После отъезда Германа Ривка снова бросилась на софу, всхлипывая и вытирая глаза, и всякий раз, как она взглядывала на злополучное письмо из Львова, слезы с новой силой лились из ее глаз. Слезы смягчали ее горе, отгоняли докучные мысли, она уносилась с ними вдаль, как на тихих волнах, не думая о том, куда они несут ее. Всхлипывая и вытирая глаза, она как-то забывалась, забывала даже о Готлибе, о письме, о своем горе и чувствовала только льющиеся холодеющие слезы.
Куда девалось то время, когда Ривка была бедной молодой работницей? Куда девалась прежняя Ривка, проворная, трудолюбивая, веселая и довольная тем, что имела? То время и та Ривка сгинули бесследно, изгладились даже из затуманенной памяти теперешней Ривки!..
Двадцать лет прошло с той поры, когда она, здоровая, крепкая девушка-работница, однажды вечером встретилась случайно на улице с бедным «лыбаком»{192} — Германом Гольдкремером. Они разговорились, познакомились. Герман в то время, неуверенными еще шагами, начинал идти к богатству; он занимался казенными подрядами и залез в долги, рискуя все потерять, так как у него не хватало денег, чтобы выполнить все свои обязательства. Узнав о том, что у Ривки есть немного денег, собранных в приданое, он поспешно женился на ней, спас при помощи ее приданого свое дело и добился больших прибылей. Счастье улыбнулось ему и с тех пор никогда не покидало его. Богатство текло ему в руки, и чем больше оно становилось, тем меньше были потери и тем вернее прибыли. Герман весь отдался этой погоне за богатством; Ривка стала теперь для него пятым колесом в телеге; он редко бывал дома, а если когда и заглядывал, то избегал ее чем дальше, тем больше. И недаром: Ривка сильно изменилась за эти годы, и изменилась не к лучшему, хотя, по-видимому, и не по своей вине. Можно сказать, что богатство Германа заело ее, подточило морально. Сильная и здоровая от рождения, она нуждалась в движении, работе, деле, которым могла бы заняться. Пока она жила в бедности, в этом у нее недостатка не было.
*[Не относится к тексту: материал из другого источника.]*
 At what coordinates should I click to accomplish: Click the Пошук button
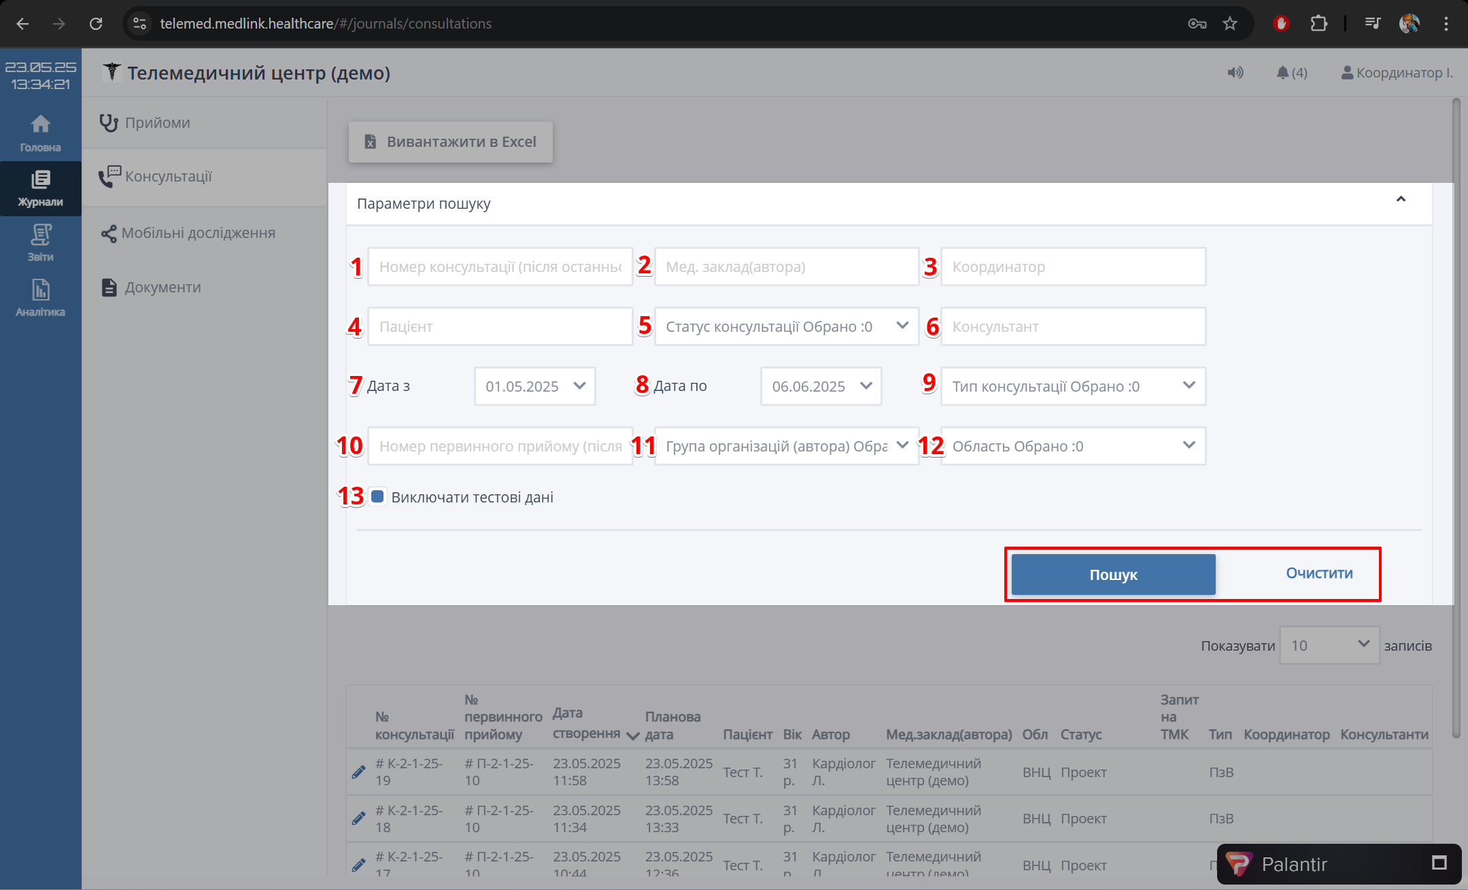[1113, 575]
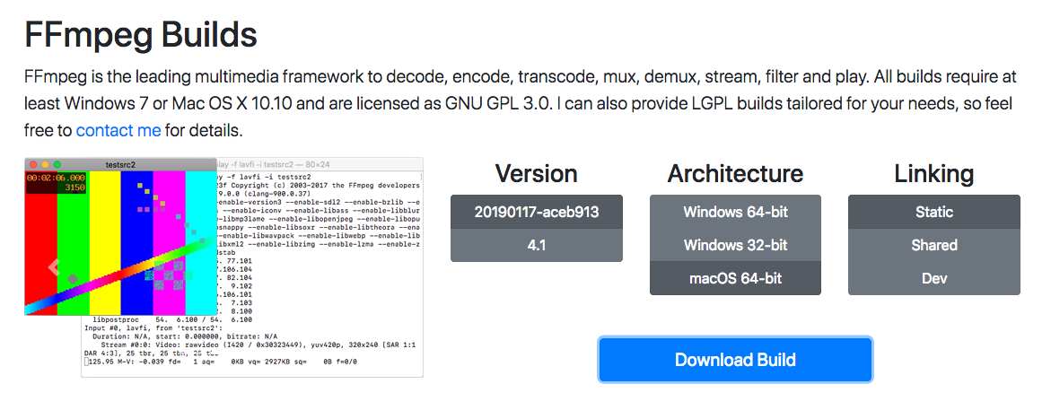Choose Shared linking
This screenshot has width=1051, height=410.
click(933, 245)
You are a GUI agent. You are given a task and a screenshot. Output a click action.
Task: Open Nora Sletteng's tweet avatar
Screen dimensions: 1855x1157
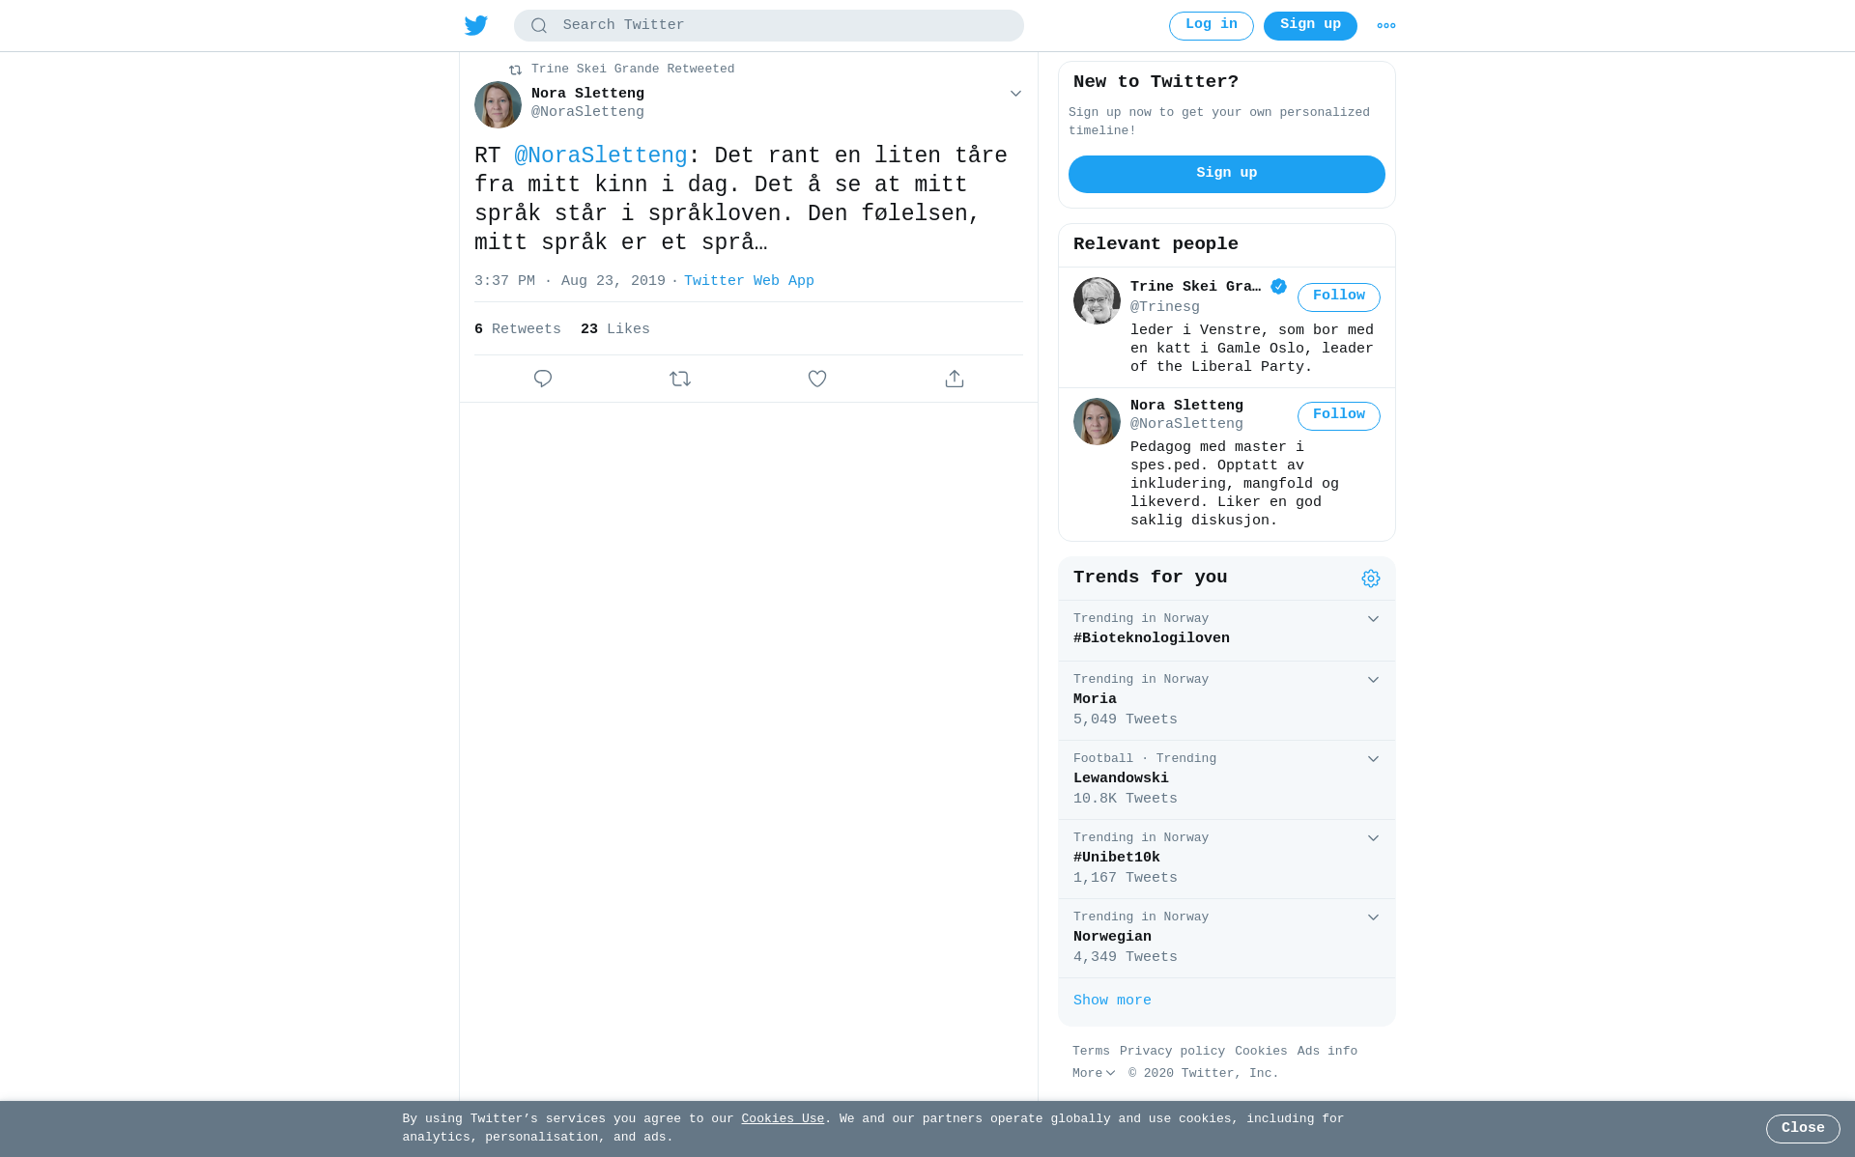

Она служила у богатеев, бралась за любую работу, лишь бы прокормить себя и свою тетку, единственную родственницу, которая осталась в живых после холеры. Выросшая в бедной семье, она не получила, разумеется, никакого, даже начального, образования. Тяжелая жизнь и однообразная, механическая работа развили ее силу, ее тело, но совершенно не затронули ум. Она выросла в полном невежестве и темноте духовной, не обладала даже теми врожденными способностями и сметкой, какие обычно встречаются у деревенских девушек. Лишь то, что касалось непосредственно ее, могла она понять, осмыслить, — вне этого ничего не понимала. Такой вышла она замуж за Германа.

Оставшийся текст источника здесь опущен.